NOTEWORTHY DEATHS

Musician survived Nazi prison camp

LONDON - Alice Herz-Sommer, believed to be the oldest Holocaust survivor, died at age 110 Sunday, a family member said. The accomplished pianist’s death came just a week before her extraordinary story of surviving two years in a Nazi prison camp through devotion to music and her son is up for an Oscar.

Herz-Sommer died in a hospital after being admitted Friday with health problems, said daughter-in-law Genevieve Sommer.

“We all came to believe that she would just never die,” said Frederic Bohbot, a producer of the documentary The Lady in Number 6: Music Saved My Life. “There was no question in my mind, ‘Would she ever see the Oscars?’”

The film, directed by Oscar-winning filmmaker Malcolm Clarke, has been nominated for Best Short Documentary at the Academy Awards on Sunday.

Herz-Sommer, her husband and her son were sent from Prague in 1943 to a concentration camp in the Czech city of Terezin - Theresienstadt in German - where inmates were allowed to stage concerts in which she frequently starred.

An estimated 140,000 Jews were sent to Terezin and 33,430 died there. About 88,000 were moved to Auschwitz and other death camps, where most of them were killed. Herz-Sommer and her son, Stephan, were among fewer than 20,000 who were freed when the notorious camp was liberated by the Soviet army in May 1945.

Though she never learned where her mother died after being rounded up, and her husband died of typhus at Dachau, in her old age she expressed little bitterness.

“We are all the same,” she said. “Good, and bad.”

Her son, who changed his first name to Raphael after the war, made a career as a concert cellist. He died in 2001.

Singer from family in Sound of Music

THE ASSOCIATED PRESS

STOWE, Vt. - Maria von Trapp, the last surviving member and second-eldest daughter of the musical family whose escape from Nazi-occupied Austria was the basis for The Sound of Music, has died. She was 99.

Von Trapp died at her home in Vermont on last Tuesday, according to her brother Johannes von Trapp.

Maria von Trapp was the last surviving member of the seven original Trapp Family Singers made famous in The Sound of Music. She was portrayed as Louisa in the 1959 Broadway musical and a 1965 film.

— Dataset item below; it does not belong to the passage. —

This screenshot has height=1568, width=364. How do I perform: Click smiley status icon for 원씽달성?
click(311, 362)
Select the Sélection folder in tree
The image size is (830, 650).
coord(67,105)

She was the third child and second-oldest daughter of Austrian Naval Capt. Georg von Trapp and his first wife, Agathe Whitehead von Trapp. Their seven children were the basis for the singing family in the musical and film.

The Sound of Music was based loosely on a 1949 book by von Trapp’s second wife, also Maria von Trapp, who died in 1987. It tells the story of an Austrian woman who married a widower with seven children and teaches them music.

In 1938, the family escaped from Nazi-occupied Austria and performed concert tours throughout Europe and then a three-month tour in America. The family settled in Vermont in the early 1940s and opened a ski lodge in Stowe.

Von Trapp played accordion and taught Austrian dance with sister Rosmarie at the lodge.

She wrote in a biography posted on the Trapp Family’s website that she was born in the Austrian Alps after her family fled fighting from World War I and that she was surrounded by music growing up.

Rosmarie von Trapp, Johannes von Trapp and Eleonore Von Trapp Campbell were born to Georg von Trapp and Maria von Trapp.